In the April/May national election, the BJP stormed back to power with an even bigger majority than before – by winning an astounding 303 seats. The BJP became supreme. In particular – Prime Minister Narendra Modi and BJP Chief Amit Shah (later Home Minister) became supreme. This supremacy became even stronger on August 5 – when the central government effectively revoked Article 370 and brought Jammu & Kashmir completely under the Constitution. It even went one step further and ended Jammu & Kashmir's statehood – by dividing it into two Union Territories. The Prime Minister and Home Minister were supreme and unchallenged – both as administrators and as political leaders.
Then in October, two states - Haryana and Maharashtra - had their elections. BJP/NDA was the red-hot favourite to win both the state elections. Then came the first shocker. In Haryana, BJP became the biggest party – but failed to get a majority. This was mainly due to the opposition of the biggest caste in the state – the Jats. Eventually (and ironically) BJP was forced to ally with the Jat party JJP in order to form the government. Then came the second shocker. In Maharashtra, BJP's NDA partner Shiv Sena demanded the Chief Minister's post – in spite of it winning lesser seats. When BJP refused, Shiv Sena broke the alliance and joined hands with arch-rivals NCP and Congress to form the government (thus effectively defecting to the UPA).
BJP still has 303 seats at the centre – and the Prime Minister and Home Minister still have complete control over the central government. But their aura of invincibility has been shattered. This is especially so due to the fiasco in Maharashtra – which is India's second biggest state and biggest economy. There BJP lost the state – in spite of it winning the election. The question is: Why did these setbacks happen? And more importantly: What is the solution to them?
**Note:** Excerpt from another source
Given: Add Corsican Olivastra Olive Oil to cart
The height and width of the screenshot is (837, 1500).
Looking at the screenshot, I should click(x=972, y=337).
The answer is a fundamental truth about Indian politics: national politics and state politics are two completely different ball-games. Therefore – the strategy and tactics that help you to win one game will not help you to win the other game. Specifically – the BJP's victory in the national election was mainly due to 3 factors:
1. The central government's pro-poor welfare schemes
2. The RBI successfully controlling inflation
3. The Prime Minister's popularity
Now none of these factors matter in state elections – which are fought, won and lost exclusively on state issues. The Indian political-administrative system is a two-level system: centre and states. The government at each of the two levels has its own functions to perform. The average Indian voter may still be a poor and illiterate farm-worker in a village. But still, he/she knows the difference between the central government and the state government – and therefore the difference between the national election and the state election.
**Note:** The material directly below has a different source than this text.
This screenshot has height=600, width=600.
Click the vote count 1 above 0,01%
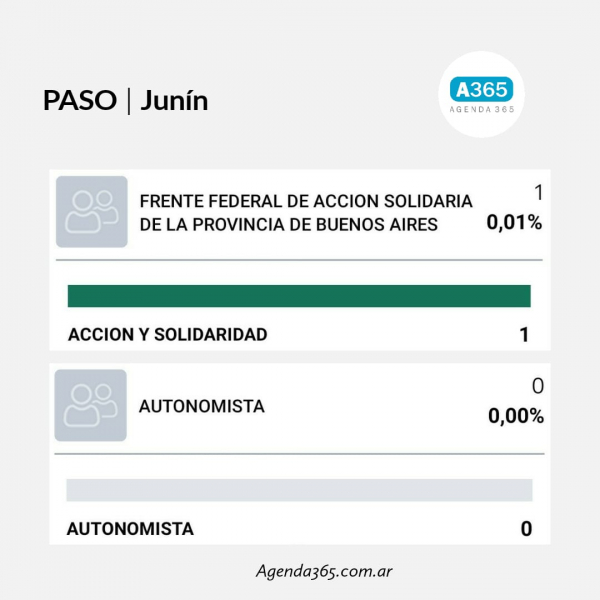tap(539, 192)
If that is the case, then what are the important factors in state politics – especially the ones that BJP may be neglecting due to its total command over national politics? We can think of 3 critical factors:
1. Strong State Leaders
A major reason for BJP winning 303 seats at the centre is that Indians want to have a strong leader (Prime Minister). Now why on earth should this basic principle be different at the state level? Do Indians want a strong Prime Minister but a weak Chief Minister? Just as Indians want a strong leader for the country, similarly they also want a strong leader for their state (Chief Minister). And from a national party's point of view, it will be strong only if it has strong leaders at both the levels – centre and states. Central leaders must not see strong state-leaders as a threat – but instead as a strength. One of the key reasons why Congress Party declined is because the insecure Indira Gandhi ruthlessly cut down strong state-leaders and replaced them with weak puppets whose only qualification was their loyalty to her.
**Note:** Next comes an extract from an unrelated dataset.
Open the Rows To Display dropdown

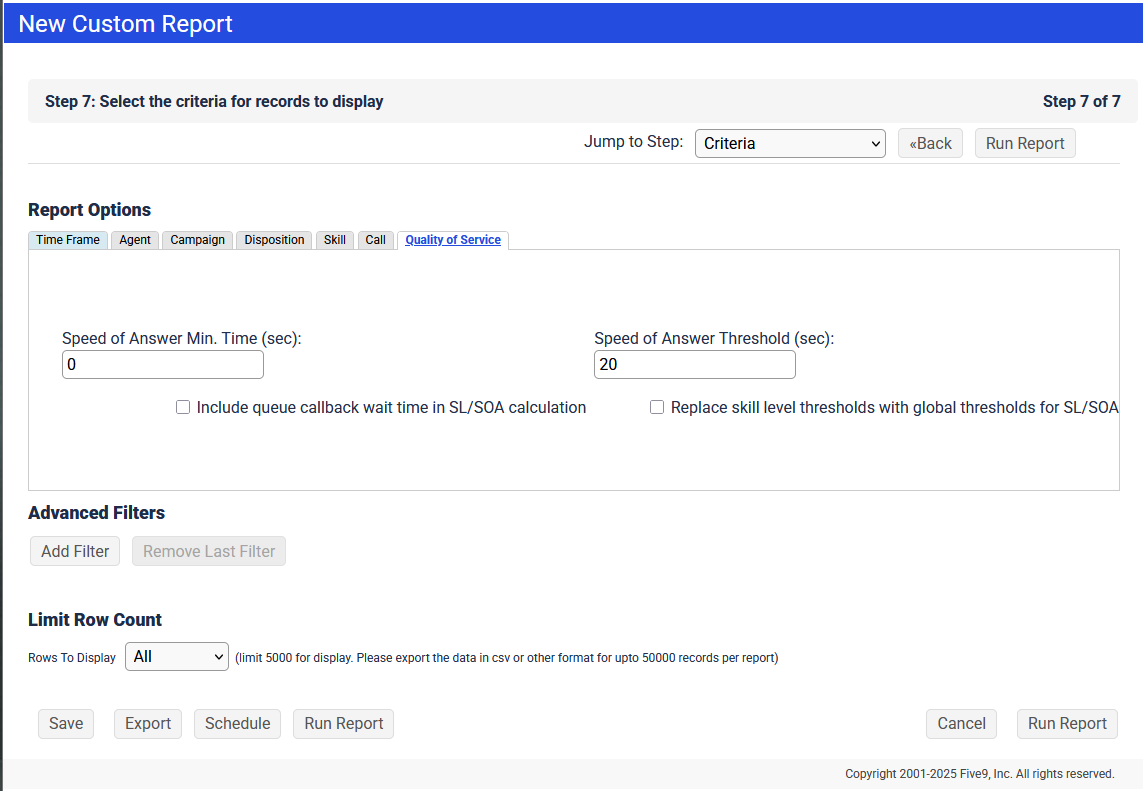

2. Managing Caste Equations
A primary reason for BJP sweeping the national election is that a majority of Hindus voted for it – irrespective of their caste. This is a triumph of the Hindutva project – whose aim is to unite all Hindus. In a national election, the unit is the whole country – so Hindutva can succeed fully. But in a state election, the unit is just the state – so state-level caste equations will come into the picture. Caste is the social system of an agricultural society – which India is and will be for the forseeable future. As we modernise (industrialise + urbanise) caste will become obsolete – and Hindutva will succeed fully in state elections also. But till that time, it will be important for a political party to manage each state's caste equations intelligently.
3. Managing Alliances/Coalitions
Narendra Modi and Amit Shah have 100% control over the BJP. But the other NDA parties are a completely different matter. So they cannot treat leaders of other NDA parties the way they treat other BJP leaders. Again – the basic point about the centre and the state being two different systems is relevant here. That is, there is a national NDA – and there is an NDA in each state. The state-NDA must not be seen merely as an automatic subset of the national-NDA. The state-NDA is an independent entity with its own dynamic – and hence must be treated accordingly. Using the national-NDA's management techniques to manage the state-NDA will lead to sub-optimal outcomes. In this regard, we can remember how Prime Minister Atal Bihari Vajpayee (one of post-1947 India's greatest leaders) treated the leaders of even the smallest NDA parties.
Thus if the BJP focusses on these 3 factors in state politics, it will enjoy the same success in state politics that it currently enjoys in national politics.